We would greatly appreciate any insights or recommendations on how to improve the visual quality of the results. Specifically, we are interested in potential refinements such as tuning model parameters, adjusting the loss function weights, or modifying data normalization strategies that could help enhance image clarity.
For your reference, we have included the relevant portion of our training code below:
def compute_frequency_loss(pred, gt, criterion):
gt_fft = torch.fft.fft2(gt, dim=(-2, -1))
gt_fft = torch.stack((gt_fft.real, gt_fft.imag), dim=-1)
pred_fft = torch.fft.fft2(pred, dim=(-2, -1))
pred_fft = torch.stack((pred_fft.real, pred_fft.imag), dim=-1)
return criterion(pred_fft, gt_fft)
def train_one_epoch(loader, model, optimizer, criterion, inp_sub, inp_div, gt_sub, gt_div):
model.train()
epoch_loss = 0.0
pbar = tqdm(loader, desc='train')
for batch in pbar:
# Move data to GPU (scale is a scalar so it doesn't need to be moved)
for k, v in batch.items():
if k != 'scale':
batch[k] = v.cuda()
optimizer.zero_grad()
inp = (batch['inp'] - inp_sub) / inp_div
gt = (batch['gt'] - gt_sub) / gt_div
pred = model(inp, batch['scale'])
l1_loss_val = criterion(pred, gt)
freq_loss_val = compute_frequency_loss(pred, gt, criterion)

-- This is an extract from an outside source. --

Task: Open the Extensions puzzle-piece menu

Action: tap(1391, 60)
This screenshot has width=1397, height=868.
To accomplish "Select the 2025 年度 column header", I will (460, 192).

total_loss = l1_loss_val + 0.001 * freq_loss_val
total_loss.backward()
optimizer.step()
epoch_loss += total_loss.item()
pbar.set_description('Loss: {:.4f}'.format(total_loss.item()))
# Delete some intermediate variables to free GPU memory
del inp, gt, pred, l1_loss_val, freq_loss_val, total_loss
torch.cuda.empty_cache()
return epoch_loss / len(loader)
Thank you for your interest in our work! Did you load the pre-trained model for the backbone during the training process? We found in our experiments that whether to load a pre-trained model can have a certain impact on the results because pre-trained models can provide better initialization. Maybe you can try loading the pre-trained model for the backbone: HAT-L_SRx4_ImageNet-pretrain.pth for HAT or 001_classicalSR_DF2K_s64w8_SwinIR-M_x4.pth for SwinIR. This approach might enhance the visual quality of the results.

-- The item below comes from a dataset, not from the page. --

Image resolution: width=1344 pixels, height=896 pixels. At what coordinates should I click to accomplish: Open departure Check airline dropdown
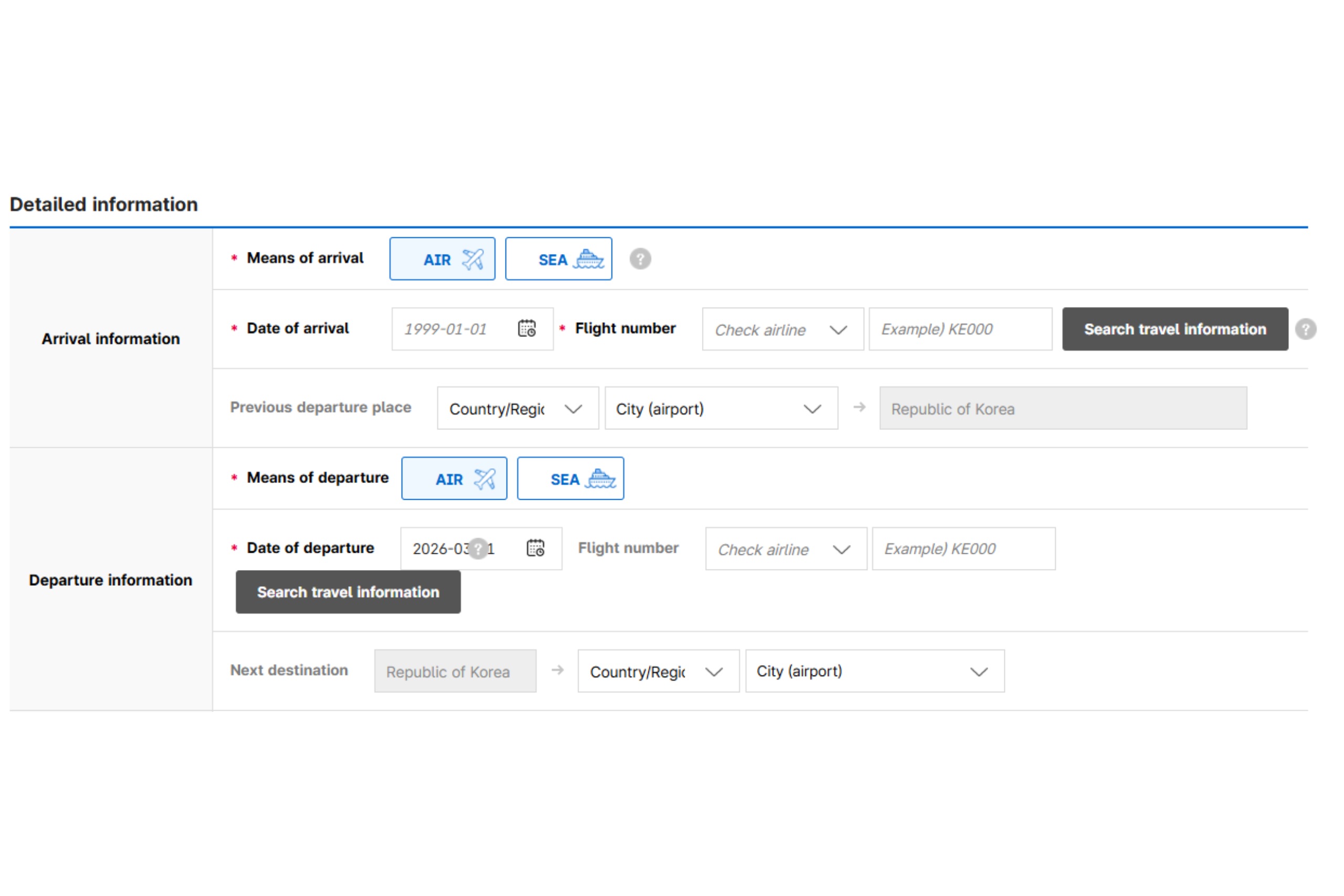pos(786,549)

Thank you for your prompt response. We did not import the pre-trained backbone models (e.g., HAT-L_SRx4_ImageNet-pretrain.pth for HAT or 001_classicalSR_DF2K_s64w8_SwinIR-M_x4.pth for SwinIR). Instead, we directly loaded the provided trained weights for finetuning. We would like to ask if there are any important tricks or recommendations we might have overlooked during this process.
Did you obtain the LR data from the GT using the bicubic method? If there are other types of degradations, such as blur, using our pre-trained model may not yield good super-resolution results. This is because our model weights were trained on bicubic paired data, and during testing, LR images with only bicubic degradation should be used. I hope this answers your question.